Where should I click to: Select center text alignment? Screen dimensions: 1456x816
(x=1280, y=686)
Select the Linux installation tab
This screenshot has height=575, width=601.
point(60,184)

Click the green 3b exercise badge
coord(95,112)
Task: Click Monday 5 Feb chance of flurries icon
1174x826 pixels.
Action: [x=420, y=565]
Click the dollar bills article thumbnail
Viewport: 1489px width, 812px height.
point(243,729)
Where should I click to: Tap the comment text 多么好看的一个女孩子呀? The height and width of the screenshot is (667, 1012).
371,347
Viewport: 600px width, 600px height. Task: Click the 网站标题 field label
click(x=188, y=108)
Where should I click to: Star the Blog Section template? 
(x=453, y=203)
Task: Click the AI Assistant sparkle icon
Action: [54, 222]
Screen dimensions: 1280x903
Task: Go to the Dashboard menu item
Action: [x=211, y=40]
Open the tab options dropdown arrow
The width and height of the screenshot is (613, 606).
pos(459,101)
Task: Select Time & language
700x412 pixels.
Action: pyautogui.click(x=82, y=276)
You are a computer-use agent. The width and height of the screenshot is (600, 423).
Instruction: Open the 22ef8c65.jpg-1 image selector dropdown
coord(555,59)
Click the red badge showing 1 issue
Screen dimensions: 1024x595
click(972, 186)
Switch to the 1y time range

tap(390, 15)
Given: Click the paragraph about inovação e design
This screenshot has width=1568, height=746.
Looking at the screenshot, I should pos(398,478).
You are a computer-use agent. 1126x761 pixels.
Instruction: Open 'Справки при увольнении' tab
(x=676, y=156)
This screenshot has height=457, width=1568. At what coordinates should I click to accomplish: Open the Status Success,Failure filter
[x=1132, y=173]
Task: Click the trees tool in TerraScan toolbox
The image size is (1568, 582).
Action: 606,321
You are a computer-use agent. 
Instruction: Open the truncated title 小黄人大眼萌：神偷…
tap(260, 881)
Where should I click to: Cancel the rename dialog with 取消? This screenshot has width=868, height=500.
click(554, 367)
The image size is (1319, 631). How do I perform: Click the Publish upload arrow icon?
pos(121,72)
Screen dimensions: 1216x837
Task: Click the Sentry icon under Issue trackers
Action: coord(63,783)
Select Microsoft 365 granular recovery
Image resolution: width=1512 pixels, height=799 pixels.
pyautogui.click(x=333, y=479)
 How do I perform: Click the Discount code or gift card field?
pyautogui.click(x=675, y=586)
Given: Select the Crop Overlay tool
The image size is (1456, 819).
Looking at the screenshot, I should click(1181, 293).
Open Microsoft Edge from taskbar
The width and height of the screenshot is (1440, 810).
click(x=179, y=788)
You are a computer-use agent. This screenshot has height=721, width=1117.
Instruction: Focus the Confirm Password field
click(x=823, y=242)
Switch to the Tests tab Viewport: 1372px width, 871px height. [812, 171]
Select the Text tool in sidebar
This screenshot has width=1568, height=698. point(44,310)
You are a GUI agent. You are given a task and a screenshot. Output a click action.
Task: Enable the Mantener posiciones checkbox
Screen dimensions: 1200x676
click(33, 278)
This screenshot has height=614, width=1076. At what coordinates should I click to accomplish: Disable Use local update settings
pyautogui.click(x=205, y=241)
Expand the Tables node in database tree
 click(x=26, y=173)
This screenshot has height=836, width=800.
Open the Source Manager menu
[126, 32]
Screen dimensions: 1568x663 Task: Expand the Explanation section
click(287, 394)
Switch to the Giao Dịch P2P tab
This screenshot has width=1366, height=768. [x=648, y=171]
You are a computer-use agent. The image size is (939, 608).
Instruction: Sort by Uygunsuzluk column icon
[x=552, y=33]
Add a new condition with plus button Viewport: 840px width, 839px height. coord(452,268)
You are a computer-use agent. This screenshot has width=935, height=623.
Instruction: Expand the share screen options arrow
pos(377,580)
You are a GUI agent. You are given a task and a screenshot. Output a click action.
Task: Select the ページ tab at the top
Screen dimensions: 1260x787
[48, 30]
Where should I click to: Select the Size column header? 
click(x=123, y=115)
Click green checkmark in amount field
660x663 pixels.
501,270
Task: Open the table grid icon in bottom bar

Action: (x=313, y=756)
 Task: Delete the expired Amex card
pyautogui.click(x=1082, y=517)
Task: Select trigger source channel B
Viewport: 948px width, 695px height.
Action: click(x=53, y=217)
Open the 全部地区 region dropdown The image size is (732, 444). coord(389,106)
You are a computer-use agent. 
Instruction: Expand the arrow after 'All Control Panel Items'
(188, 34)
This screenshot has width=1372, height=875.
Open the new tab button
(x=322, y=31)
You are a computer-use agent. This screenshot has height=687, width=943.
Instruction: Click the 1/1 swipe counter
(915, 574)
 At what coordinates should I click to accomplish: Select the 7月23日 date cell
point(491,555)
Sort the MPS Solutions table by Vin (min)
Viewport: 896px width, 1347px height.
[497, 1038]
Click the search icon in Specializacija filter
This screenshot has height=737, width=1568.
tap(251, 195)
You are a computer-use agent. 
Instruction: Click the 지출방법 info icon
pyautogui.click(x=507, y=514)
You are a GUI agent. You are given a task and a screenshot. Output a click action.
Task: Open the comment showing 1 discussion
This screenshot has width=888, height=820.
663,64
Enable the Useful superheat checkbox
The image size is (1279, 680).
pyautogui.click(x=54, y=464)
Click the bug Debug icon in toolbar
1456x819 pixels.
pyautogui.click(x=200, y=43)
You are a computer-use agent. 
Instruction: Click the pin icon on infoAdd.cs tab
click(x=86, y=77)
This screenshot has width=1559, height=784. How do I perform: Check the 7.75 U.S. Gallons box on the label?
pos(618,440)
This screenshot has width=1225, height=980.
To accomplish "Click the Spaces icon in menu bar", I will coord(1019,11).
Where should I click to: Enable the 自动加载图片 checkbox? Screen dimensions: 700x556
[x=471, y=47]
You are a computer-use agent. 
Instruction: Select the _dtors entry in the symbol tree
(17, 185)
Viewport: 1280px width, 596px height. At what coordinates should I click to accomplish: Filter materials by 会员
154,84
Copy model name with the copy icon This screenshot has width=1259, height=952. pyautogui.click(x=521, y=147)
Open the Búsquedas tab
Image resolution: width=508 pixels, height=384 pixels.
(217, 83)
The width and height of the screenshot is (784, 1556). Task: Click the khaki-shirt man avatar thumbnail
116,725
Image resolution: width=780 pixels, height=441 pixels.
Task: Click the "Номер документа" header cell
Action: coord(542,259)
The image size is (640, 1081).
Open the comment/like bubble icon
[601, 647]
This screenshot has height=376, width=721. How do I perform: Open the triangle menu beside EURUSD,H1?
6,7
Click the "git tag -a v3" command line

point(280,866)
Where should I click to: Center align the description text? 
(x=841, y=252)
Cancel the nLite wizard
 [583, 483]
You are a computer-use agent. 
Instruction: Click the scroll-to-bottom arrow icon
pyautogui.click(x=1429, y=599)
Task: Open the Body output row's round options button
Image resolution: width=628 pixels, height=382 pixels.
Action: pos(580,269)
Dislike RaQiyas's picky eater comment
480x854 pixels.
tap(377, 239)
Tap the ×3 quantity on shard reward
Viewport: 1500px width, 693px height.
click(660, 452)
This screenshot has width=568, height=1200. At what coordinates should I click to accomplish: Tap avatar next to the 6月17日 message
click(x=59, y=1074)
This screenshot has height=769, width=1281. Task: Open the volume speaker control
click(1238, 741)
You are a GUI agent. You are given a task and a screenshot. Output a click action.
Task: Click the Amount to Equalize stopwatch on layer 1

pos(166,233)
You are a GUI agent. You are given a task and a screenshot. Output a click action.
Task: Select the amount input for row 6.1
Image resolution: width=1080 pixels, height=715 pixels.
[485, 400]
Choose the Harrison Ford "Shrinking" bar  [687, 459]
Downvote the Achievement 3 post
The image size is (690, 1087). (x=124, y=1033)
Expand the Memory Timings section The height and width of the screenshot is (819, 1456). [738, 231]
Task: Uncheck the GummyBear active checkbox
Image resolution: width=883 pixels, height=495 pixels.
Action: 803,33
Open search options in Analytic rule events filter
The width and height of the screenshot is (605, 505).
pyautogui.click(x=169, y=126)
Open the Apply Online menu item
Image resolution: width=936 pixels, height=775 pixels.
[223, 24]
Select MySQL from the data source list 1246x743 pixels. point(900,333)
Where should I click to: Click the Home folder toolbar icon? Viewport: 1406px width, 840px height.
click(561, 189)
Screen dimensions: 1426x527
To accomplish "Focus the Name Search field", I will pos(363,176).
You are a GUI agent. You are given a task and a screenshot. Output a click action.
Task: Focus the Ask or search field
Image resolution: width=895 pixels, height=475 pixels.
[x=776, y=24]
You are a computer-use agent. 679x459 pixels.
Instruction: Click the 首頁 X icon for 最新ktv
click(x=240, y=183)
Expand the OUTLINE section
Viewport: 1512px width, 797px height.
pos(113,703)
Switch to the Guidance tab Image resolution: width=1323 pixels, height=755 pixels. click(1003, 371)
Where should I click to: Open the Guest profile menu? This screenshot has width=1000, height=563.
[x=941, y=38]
——
## What to do
Format the lines beginning with the line that contains "Switch to the Guidance" and continuing to the end of the items as a JSON list of strings, one string per line, with blank lines omitted.

## Solution
[
  "Switch to the Guidance tab Image resolution: width=1323 pixels, height=755 pixels. click(1003, 371)",
  "Where should I click to: Open the Guest profile menu? This screenshot has width=1000, height=563.",
  "[x=941, y=38]"
]